Long, long ago the subcontinent had other types of men such as Mohandas Karamchand Gandhi and Mohammad Ali Jinnah, who, after the immediate horrors of partition, were able to impose some sort of sanity upon the relationship between the two new-born countries. We who were in Karachi in 1948, whilst Jinnah was still with us, well remember the incident concerning the large bronze statue of Gandhi which since 1931 had stood on the roundabout in front of the High Court of Sindh.

In January of that year, Karachi, unusually, experienced a round of Hindu-Muslim riots resulting in a heavy exodus of Hindus from the city and much grabbing of abandoned properties. One day, during the course of the riots, whilst Jinnah was driving by the High Court, he noticed Gandhi's statue and fearing for its safety asked his secretary, S.M. Yusuf, to see to it that the statue was removed to some safe place until the situation reverted to normal.

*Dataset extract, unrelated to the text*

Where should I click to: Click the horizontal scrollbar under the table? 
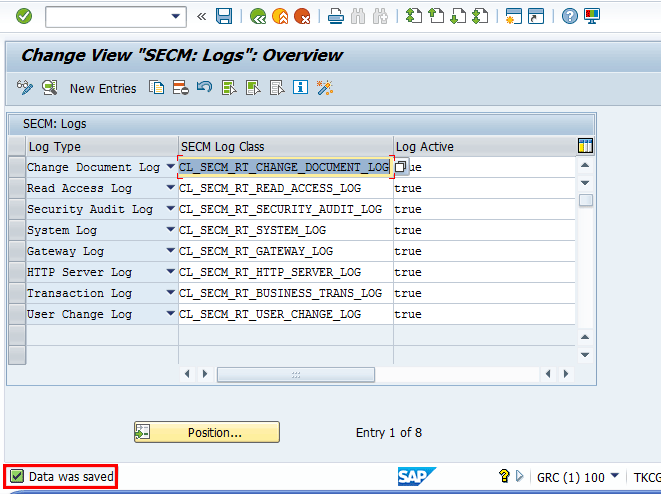pyautogui.click(x=296, y=374)
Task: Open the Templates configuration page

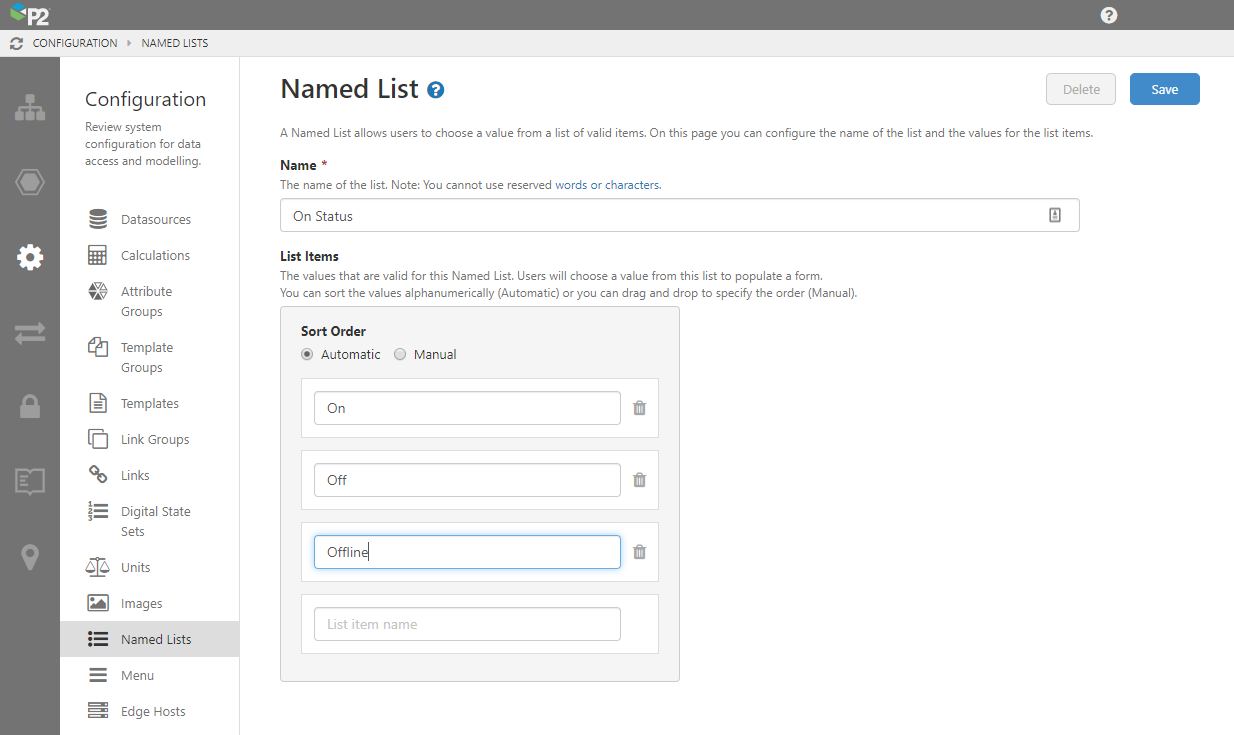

Yusuf, in the inflamed situation, thought it best to bring in a neutral and contacted Jamshed Nusserwanjee, a Parsi, and sought his help. Jamshed rounded up and organized the old boys of the BVS Parsi school, and provided them with tools and a lorry. In the hours of darkness, we went off and removed Gandhi from his plinth and took him to my father's house on Belgrave Terrace and installed him temporarily in one of the garages whilst we contacted the Indian high commissioner to ask him to come to Gandhi's rescue. Discretion being his better part of valour in those disturbed days, he would have nothing to do with it all. The statue was then taken to the BVS and hidden behind a heap of logs in the carpentry class.

Much later, after things had calmed down and the Indians had built their high commission on Bonus Road (renamed Fatima Jinnah Road), the then Indian high commissioner gladly took the statue and Gandhi was installed in the foyer of his chancery. Gandhi remained in the building when it was converted into a consulate, the high commission having moved to Islamabad, and he was finally taken to the capital in 1988 where he now stands in the foyer of the Indian high commission, designed to accommodate the bronzed MKG.

This present madness cannot continue for ever. Neighbours we are and neighbours we will remain. We have to learn somehow to coexist. The French and the Germans, diverse as they are, traditional enemies as they were, since 1945 have decided to march together after having fought each other for well over half a century.

Are we two nations not civilized enough to follow suit? Must both sides behave as if the leaders and the led have just slid down from their respective trees?